You've likely heard of SoFi. A company launched in 2011 as a platform to help college graduates manage their student loans has since become much more. It's truly a full-blown chartered bank with all the expected offerings -- checking accounts, lending of all types, credit cards, investment services, and even insurance. As of the end of September, it was serving nearly 9.4 million customers, extending a four-year growth streak of uninterrupted quarterly customer growth. Its annual revenue on the order of $2.5 billion produces yearly net income in the ballpark of $200 million. That's fantastic for a young bank without any physical branches. Yes, SoFi is truly a 100% online-only banking option.

Nu Holdings is a similar company but with a few important differences. Its Nubank business serves more than 110 million customers, for instance, and is on pace to turn roughly $4 billion worth of revenue into income of $2 billion despite offering fewer services; clearly, those it does have are higher-margin offerings.

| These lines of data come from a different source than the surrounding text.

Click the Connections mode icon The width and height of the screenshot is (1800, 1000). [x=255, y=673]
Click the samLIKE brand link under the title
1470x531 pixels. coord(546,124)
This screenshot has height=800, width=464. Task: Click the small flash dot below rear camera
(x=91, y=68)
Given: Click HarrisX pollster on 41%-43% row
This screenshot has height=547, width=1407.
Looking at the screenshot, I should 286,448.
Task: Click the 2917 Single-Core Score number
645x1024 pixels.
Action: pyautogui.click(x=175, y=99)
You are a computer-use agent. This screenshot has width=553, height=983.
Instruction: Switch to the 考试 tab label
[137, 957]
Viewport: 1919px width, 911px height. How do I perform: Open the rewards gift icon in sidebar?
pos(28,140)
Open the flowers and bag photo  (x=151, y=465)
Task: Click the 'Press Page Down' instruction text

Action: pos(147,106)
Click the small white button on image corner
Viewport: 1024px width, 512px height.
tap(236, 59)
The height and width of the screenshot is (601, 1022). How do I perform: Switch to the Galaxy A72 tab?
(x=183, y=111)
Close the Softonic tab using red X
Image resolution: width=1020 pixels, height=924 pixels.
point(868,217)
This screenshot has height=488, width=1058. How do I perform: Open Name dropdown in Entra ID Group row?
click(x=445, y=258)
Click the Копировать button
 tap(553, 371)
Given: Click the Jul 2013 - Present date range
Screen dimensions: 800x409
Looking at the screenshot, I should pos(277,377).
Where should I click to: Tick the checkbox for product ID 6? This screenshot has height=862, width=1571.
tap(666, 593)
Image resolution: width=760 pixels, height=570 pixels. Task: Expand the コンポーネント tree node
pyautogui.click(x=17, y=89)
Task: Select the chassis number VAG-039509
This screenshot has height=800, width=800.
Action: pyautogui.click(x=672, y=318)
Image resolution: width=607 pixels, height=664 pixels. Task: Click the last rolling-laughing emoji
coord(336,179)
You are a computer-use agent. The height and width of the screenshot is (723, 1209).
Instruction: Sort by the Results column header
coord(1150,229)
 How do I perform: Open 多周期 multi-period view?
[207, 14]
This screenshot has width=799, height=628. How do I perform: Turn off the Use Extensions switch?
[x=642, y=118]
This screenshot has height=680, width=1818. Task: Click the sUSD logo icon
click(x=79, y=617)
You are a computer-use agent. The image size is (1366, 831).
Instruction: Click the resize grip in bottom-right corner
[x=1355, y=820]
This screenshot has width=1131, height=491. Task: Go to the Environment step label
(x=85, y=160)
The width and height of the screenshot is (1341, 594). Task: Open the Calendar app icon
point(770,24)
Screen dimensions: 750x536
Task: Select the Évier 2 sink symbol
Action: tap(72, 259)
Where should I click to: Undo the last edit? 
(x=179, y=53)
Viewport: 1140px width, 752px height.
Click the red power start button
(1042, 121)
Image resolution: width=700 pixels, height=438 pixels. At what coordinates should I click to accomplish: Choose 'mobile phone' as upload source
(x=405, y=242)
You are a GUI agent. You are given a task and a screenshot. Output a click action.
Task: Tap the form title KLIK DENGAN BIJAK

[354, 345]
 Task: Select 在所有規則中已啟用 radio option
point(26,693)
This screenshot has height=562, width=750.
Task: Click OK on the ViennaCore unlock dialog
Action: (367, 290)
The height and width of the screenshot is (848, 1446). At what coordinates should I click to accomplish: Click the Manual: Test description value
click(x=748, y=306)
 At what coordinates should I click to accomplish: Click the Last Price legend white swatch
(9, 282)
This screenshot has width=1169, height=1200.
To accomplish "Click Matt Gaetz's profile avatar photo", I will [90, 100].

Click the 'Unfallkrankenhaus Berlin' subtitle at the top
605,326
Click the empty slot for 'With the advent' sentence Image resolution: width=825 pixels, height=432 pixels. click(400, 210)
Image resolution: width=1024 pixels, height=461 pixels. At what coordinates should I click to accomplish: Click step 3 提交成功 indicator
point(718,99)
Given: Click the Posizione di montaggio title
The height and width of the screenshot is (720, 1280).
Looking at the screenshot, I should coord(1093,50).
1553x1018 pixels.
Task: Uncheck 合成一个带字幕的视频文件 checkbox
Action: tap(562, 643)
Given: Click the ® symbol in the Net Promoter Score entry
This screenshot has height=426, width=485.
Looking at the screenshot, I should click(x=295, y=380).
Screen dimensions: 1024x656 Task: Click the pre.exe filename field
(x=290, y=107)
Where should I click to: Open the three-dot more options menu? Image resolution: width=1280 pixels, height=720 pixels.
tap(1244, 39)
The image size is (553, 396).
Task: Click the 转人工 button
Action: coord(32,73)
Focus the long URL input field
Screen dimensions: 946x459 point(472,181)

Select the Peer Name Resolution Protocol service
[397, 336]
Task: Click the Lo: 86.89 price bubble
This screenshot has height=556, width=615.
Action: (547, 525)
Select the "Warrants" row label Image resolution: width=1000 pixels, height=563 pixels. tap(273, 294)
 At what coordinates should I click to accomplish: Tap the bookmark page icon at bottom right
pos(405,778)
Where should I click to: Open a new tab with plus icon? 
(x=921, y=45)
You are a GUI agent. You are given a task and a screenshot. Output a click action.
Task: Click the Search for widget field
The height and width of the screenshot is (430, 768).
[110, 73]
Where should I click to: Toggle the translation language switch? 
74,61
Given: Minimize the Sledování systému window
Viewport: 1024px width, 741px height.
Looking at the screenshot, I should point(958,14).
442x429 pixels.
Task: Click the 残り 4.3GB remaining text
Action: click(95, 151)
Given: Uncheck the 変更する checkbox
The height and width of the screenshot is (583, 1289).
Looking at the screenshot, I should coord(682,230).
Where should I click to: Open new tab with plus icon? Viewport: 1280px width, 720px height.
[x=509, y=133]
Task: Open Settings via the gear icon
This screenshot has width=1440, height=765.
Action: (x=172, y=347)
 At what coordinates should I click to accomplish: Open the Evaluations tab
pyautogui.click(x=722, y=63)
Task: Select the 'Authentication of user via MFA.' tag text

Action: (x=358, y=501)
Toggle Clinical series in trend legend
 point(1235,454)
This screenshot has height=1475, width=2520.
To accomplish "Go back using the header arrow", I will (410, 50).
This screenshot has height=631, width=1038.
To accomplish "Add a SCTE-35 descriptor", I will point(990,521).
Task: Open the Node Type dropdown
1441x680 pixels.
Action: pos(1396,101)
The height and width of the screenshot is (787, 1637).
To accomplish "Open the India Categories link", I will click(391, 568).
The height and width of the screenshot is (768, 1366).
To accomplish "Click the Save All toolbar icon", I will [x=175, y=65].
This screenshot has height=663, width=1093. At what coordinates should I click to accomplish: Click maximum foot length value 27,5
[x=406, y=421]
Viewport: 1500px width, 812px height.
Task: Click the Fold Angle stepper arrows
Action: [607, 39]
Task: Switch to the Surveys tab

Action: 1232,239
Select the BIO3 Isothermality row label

So why have you heard so little about Nu (presuming you've heard of it at all)? Because it doesn't operate in the United States. It only operates in Brazil, Mexico, and Columbia, where the online banking business itself is quickly growing, and where competition isn't quite as robust ... at least, not yet. It's coming, though. Market research outfit Technavio believes that the banking-as-a-service industry -- aka, online banking -- is poised to grow in Latin America at an annualized pace of 19.5% through 2028.

As a market leader, Nu is well positioned to capture at least its fair share of this growth.

And the winner is...

It's a tough decision to make between these two fintech names.

Nu Holdings clearly enjoys better growth prospects by virtue of its bigger addressable and largely underserved market. Latin America is home to 665 million people. However, each Latin American country regulates banking businesses differently, which will add to the complexity as Nu expands its footprint. There's also no denying that several South American countries are experiencing political unrest, which adds to the uncertainty of Nu's foreseeable future.